* START Task data *

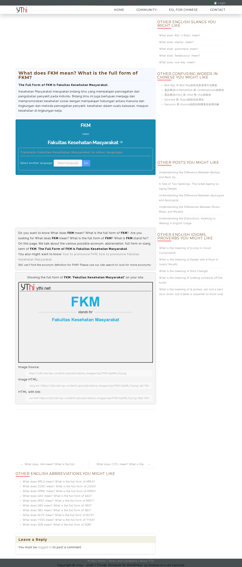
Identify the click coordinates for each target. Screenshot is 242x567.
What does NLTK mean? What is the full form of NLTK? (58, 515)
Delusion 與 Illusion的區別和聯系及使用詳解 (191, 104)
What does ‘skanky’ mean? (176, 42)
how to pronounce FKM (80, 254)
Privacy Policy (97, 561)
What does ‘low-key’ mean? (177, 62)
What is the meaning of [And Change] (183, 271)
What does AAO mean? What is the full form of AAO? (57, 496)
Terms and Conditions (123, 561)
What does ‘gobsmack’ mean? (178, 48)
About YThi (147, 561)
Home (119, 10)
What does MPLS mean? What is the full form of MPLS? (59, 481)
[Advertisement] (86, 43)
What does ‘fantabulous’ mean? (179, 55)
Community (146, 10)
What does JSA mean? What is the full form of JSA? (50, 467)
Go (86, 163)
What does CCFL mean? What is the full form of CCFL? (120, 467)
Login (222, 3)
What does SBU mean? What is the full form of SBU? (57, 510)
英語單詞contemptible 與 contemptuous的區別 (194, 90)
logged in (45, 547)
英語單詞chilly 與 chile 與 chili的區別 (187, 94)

* END Task data *

What to work on: Please format every line of the listing above as a JSON list of strings, one string per line, with blank lines skipped and the pictures omitted.

Written reply:
[
  "Identify the click coordinates for each target. Screenshot is 242x567.",
  "What does NLTK mean? What is the full form of NLTK? (58, 515)",
  "Delusion 與 Illusion的區別和聯系及使用詳解 (191, 104)",
  "What does ‘skanky’ mean? (176, 42)",
  "how to pronounce FKM (80, 254)",
  "Privacy Policy (97, 561)",
  "What does ‘low-key’ mean? (177, 62)",
  "What is the meaning of [And Change] (183, 271)",
  "What does AAO mean? What is the full form of AAO? (57, 496)",
  "Terms and Conditions (123, 561)",
  "What does ‘gobsmack’ mean? (178, 48)",
  "About YThi (147, 561)",
  "Home (119, 10)",
  "What does MPLS mean? What is the full form of MPLS? (59, 481)",
  "[Advertisement] (86, 43)",
  "What does ‘fantabulous’ mean? (179, 55)",
  "Community (146, 10)",
  "What does JSA mean? What is the full form of JSA? (50, 467)",
  "Go (86, 163)",
  "What does CCFL mean? What is the full form of CCFL? (120, 467)",
  "Login (222, 3)",
  "What does SBU mean? What is the full form of SBU? (57, 510)",
  "英語單詞contemptible 與 contemptuous的區別 (194, 90)",
  "logged in (45, 547)",
  "英語單詞chilly 與 chile 與 chili的區別 (187, 94)"
]